● YOUR TASK
Copy every line of the entries that has the string "screenshot" in it.

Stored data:

⟨

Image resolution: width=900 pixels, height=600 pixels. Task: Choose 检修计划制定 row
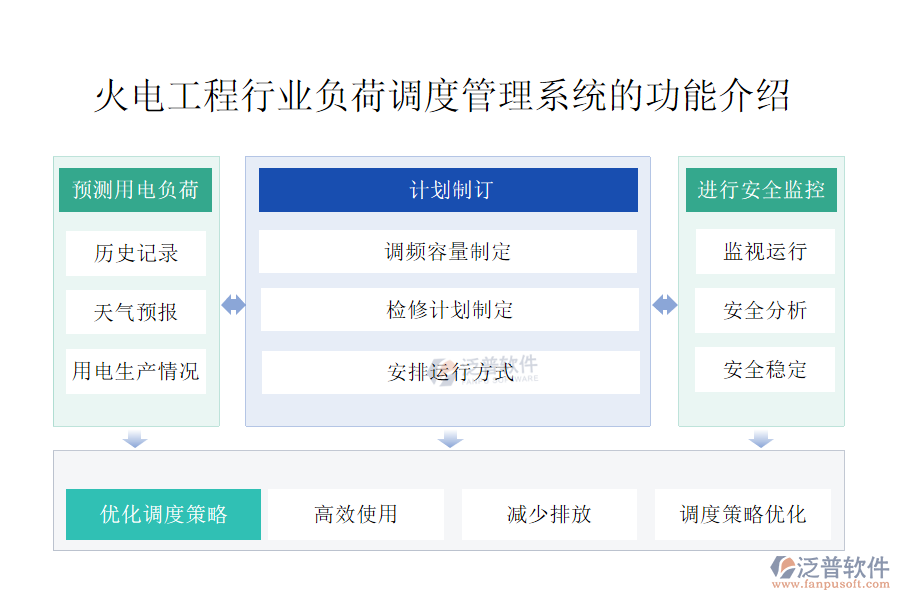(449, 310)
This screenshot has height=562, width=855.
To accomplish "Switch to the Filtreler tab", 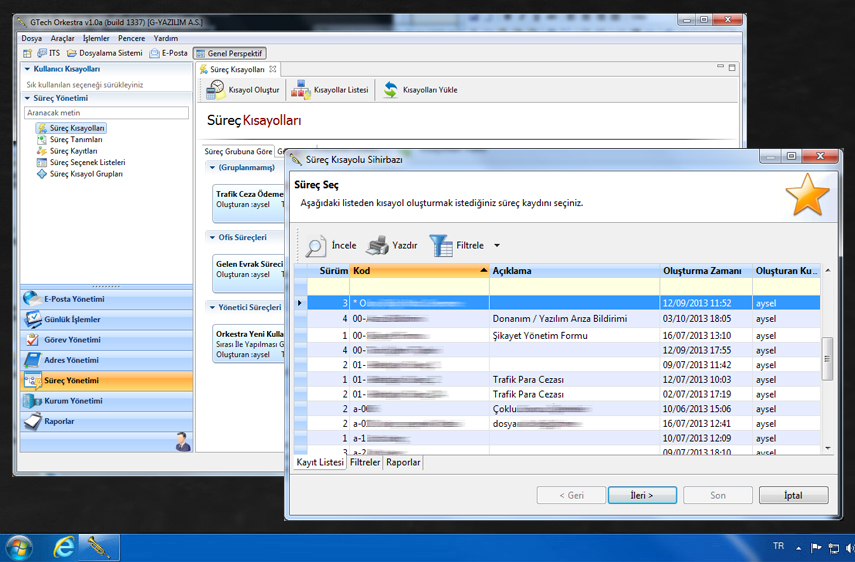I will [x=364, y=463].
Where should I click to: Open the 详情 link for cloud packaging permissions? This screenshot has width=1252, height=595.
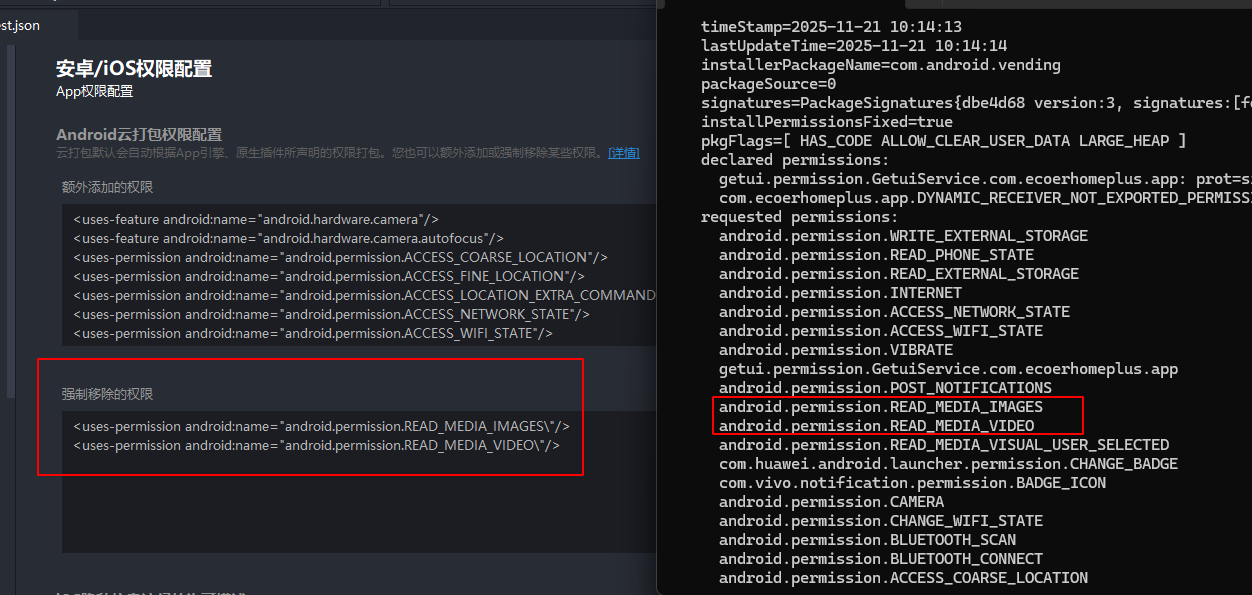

⟩

● SOLUTION FOR THIS TASK
This screenshot has height=562, width=855.
Where should I click to: Open the 详情 link for cloud packaging permissions? This screenshot has width=1252, height=595.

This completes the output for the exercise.